**YOUR OBJECTIVE**
Copy out exactly the lines below that run from the one holding "Click the 异常记录 circular icon" to the one holding "Click the First", keeping both of those lines and no others.

Start of RAW DATA

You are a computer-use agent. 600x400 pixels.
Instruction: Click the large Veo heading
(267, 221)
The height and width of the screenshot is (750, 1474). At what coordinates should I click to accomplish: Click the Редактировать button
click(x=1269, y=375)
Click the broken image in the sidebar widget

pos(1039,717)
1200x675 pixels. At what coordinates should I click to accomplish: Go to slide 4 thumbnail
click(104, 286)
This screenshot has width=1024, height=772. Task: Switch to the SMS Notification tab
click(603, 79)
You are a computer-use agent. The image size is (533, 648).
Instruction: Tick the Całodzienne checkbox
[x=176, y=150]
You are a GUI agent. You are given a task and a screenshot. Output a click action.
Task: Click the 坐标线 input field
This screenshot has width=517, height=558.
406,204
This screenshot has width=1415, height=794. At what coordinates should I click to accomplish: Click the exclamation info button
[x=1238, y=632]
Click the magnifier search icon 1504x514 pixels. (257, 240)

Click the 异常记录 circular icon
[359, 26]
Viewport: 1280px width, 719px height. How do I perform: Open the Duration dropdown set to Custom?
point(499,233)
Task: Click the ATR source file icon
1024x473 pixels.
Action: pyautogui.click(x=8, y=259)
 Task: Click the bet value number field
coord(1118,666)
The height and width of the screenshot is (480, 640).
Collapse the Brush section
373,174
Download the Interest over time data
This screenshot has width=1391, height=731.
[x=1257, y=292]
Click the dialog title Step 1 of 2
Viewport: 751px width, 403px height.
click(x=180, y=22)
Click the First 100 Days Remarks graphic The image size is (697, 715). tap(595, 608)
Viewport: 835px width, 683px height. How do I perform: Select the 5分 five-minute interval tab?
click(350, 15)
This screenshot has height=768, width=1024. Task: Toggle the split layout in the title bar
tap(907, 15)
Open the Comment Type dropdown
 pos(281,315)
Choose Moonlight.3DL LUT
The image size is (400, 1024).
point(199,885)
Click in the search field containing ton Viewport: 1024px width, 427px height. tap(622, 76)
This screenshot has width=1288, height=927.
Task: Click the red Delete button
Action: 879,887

End of RAW DATA

**OUTPUT BELOW**
Click the 异常记录 circular icon
[359, 26]
Viewport: 1280px width, 719px height. How do I perform: Open the Duration dropdown set to Custom?
point(499,233)
Task: Click the ATR source file icon
1024x473 pixels.
Action: pyautogui.click(x=8, y=259)
 Task: Click the bet value number field
coord(1118,666)
The height and width of the screenshot is (480, 640).
Collapse the Brush section
373,174
Download the Interest over time data
This screenshot has width=1391, height=731.
[x=1257, y=292]
Click the dialog title Step 1 of 2
Viewport: 751px width, 403px height.
click(x=180, y=22)
Click the First 100 Days Remarks graphic The image size is (697, 715). tap(595, 608)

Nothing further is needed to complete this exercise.